I've been fly fishing for just under a year now. I fish quite frequently (every weekend and after work weather permitting). It took me up until the end of January to start catching fish consistently, or at all for that matter. Believe me, for as much as I fish, I took a lot of skunkings to the point where I would think anyone else would just give up the fly rod.

I stuck with it and now I'm reaping the rewards. I think what draws me more to it is the fact that you basically learn something new each time on the water.

Personally, I started out on trout simply because of where I live and the endless opportunities to target them. It's actually still the only species I've targeted.

I would say that I 90&#37; roll cast. I can back and forward cast just fine, it's just that I prefer roll casting and actually find it more effective. Most of the water I fish isn't that wide so you almost have to anyway. It's also not hard to shoot line out for longer casts while roll casting either once you get used to the concept itself.
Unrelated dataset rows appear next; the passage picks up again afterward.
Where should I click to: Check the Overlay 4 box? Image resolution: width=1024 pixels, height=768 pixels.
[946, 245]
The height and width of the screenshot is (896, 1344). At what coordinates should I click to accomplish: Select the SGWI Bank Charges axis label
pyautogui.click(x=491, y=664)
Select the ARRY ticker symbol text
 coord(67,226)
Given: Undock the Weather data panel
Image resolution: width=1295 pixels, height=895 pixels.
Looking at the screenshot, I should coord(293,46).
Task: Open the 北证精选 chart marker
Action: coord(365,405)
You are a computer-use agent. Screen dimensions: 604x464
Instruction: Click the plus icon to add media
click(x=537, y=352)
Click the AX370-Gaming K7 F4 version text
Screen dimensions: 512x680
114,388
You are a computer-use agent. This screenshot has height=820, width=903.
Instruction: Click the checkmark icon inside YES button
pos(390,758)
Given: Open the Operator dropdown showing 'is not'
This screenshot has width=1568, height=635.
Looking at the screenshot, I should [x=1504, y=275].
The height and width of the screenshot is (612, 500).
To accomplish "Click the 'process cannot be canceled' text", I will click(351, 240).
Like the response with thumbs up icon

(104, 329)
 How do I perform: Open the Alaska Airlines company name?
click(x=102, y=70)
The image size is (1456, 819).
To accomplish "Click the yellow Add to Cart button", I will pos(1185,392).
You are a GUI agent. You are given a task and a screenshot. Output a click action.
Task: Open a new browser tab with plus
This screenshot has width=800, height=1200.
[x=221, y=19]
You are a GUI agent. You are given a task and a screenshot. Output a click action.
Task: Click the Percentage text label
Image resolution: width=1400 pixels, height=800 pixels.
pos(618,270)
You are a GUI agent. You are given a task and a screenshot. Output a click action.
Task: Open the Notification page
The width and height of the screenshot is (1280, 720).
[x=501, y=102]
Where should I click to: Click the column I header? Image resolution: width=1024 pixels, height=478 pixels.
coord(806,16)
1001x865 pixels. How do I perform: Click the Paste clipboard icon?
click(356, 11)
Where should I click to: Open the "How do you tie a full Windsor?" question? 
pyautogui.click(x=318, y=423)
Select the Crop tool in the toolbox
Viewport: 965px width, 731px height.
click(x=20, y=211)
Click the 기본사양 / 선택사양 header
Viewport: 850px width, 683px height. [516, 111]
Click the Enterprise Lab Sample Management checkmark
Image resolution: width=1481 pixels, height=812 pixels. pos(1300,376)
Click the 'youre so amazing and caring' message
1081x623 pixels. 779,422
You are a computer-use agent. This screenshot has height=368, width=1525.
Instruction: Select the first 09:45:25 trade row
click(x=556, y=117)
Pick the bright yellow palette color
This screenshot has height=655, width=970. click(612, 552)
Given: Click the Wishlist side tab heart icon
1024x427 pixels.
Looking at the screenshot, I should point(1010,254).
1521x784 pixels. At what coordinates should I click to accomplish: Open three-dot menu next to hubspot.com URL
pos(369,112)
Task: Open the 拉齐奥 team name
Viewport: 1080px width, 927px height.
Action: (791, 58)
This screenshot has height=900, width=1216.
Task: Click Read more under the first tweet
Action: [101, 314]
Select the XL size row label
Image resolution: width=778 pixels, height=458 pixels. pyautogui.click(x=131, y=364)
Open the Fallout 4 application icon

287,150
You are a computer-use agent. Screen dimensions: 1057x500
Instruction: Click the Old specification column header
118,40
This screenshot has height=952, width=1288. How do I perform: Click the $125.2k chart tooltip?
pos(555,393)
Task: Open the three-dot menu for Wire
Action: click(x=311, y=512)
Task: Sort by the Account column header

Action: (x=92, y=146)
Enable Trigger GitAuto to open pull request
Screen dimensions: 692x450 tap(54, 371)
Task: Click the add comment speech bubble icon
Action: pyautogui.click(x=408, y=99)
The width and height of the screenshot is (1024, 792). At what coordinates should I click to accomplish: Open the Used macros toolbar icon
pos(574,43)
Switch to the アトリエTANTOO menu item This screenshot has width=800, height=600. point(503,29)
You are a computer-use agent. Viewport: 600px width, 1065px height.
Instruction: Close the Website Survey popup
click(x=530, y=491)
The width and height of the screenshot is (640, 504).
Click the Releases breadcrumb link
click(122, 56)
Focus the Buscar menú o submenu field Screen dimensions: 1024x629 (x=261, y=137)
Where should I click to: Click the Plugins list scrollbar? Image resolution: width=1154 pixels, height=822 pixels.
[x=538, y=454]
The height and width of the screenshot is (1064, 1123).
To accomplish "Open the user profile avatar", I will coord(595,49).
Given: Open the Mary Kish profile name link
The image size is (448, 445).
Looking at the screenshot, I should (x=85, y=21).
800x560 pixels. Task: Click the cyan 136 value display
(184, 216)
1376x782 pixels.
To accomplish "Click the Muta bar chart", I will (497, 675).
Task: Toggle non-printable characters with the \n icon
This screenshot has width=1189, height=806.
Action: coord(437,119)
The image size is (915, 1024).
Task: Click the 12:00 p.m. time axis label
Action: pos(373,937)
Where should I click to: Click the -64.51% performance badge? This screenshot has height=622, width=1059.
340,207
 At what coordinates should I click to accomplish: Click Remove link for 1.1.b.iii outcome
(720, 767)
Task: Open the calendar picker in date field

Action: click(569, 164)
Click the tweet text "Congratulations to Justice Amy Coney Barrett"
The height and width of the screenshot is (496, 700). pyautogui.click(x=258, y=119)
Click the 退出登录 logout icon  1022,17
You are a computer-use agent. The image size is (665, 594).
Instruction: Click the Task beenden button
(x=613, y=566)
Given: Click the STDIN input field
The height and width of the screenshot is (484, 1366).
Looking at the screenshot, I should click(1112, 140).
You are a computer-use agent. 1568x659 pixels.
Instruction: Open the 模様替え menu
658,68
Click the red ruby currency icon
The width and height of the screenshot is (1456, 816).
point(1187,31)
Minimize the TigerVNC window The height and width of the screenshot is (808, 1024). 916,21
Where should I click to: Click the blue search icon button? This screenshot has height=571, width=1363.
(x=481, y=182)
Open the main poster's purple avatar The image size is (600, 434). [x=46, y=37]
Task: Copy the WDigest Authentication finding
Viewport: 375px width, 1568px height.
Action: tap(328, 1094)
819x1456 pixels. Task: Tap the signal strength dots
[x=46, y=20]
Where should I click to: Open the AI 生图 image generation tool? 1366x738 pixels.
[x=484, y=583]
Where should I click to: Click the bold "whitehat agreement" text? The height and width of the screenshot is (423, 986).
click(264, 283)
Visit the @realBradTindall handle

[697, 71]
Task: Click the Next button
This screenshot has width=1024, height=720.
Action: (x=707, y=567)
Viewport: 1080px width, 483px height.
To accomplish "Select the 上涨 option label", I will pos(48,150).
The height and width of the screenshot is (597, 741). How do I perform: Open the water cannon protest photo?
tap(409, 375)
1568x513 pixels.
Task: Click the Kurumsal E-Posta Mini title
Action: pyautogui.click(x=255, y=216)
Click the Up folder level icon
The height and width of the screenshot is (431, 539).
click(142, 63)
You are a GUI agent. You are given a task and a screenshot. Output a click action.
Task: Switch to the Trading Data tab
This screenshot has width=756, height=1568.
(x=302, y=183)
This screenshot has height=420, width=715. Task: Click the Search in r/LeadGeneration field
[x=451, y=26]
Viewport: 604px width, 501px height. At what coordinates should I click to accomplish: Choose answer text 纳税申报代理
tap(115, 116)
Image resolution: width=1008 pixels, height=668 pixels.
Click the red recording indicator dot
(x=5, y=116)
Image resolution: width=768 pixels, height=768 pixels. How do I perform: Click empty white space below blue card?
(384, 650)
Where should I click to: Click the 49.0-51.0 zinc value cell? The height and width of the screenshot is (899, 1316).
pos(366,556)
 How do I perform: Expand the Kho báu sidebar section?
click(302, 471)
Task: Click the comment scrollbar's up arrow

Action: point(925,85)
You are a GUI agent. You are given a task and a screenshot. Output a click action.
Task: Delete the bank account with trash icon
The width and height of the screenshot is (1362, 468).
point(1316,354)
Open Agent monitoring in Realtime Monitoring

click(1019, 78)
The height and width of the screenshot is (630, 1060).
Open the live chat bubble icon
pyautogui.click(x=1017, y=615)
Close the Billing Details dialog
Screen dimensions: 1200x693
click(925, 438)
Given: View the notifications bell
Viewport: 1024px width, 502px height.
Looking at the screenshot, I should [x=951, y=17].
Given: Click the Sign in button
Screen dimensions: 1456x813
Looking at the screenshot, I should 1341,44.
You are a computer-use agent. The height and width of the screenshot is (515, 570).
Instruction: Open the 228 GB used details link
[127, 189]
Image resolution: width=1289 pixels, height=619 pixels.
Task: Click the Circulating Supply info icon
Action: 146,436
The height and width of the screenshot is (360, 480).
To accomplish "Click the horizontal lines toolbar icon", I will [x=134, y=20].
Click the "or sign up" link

But to really get to the point here, the most important thing to learn is *mending line*. I am certainly no expert or seasoned veteran, but I can tell you right now that the time I started to learn and apply this concept was the same time I started catching fish. Casting is an important thing to learn obviously, but mending line is just as important and will prove to be more important once you get comfortable with the rod itself. In my opinion it's the biggest difference in catching fish or getting skunked.

What brhoff suggested is perfectly fine and most effective for fishing wets or streamers, but it's a whole different ballgame when nymphing or fishing dries and that's where mending line is critical.


----------



## rweis (Dec 20, 2005)

is what they say about flycasting. I think it was Earl Stanley that said, "It takes 20 years to become a BAD banjo player." I think it's the same for FFing. My brother-in-law and his son fished for 2 years before catching their first Steelhead. Definitely try lake/pond fishing, it is much easier than always looking over your shoulder before each cast. I had a terrible time at the Mad when I first tried it, and almost never went back. After a year of practice and fishing in easier water, I did return and got a 16" Brown.

I hope the fishing in and around GSMNP than it sounds, I'm planning on retiring to Asheville!


----------



## Teeray (Apr 11, 2004)

I'm going to the Smokies in about a month (hopefully before the big inner-tube hatch) and that was not a very encouraging report. I never expected it to be easy, but you make it sound even harder to catch trout there. I hope to go into the higher elevations where the brookies are. I'm told that they will go after just about anything if the presentation is right. I also hope to avoid bears. I've always felt that there is nothing that can mess up a fishing trip quite like being mauled by a bear. Ruins you whole day.

teeray


----------



## ethan-a-thon (Aug 17, 2006)

I've never been to GSMNP proper. But it is suposed to be pretty tough, lots of fishing pressure, and tight streams with lots of trees and difficult casting. Probably a lot like the mad north of West Liberty 

Here is a thing I saw today on a wind storm that went through there this weekend, probably the same winds we had here...

http://troutunderground.com/2007/04/17/windstorm-in-gsmnp-new-trout-habitat/


----------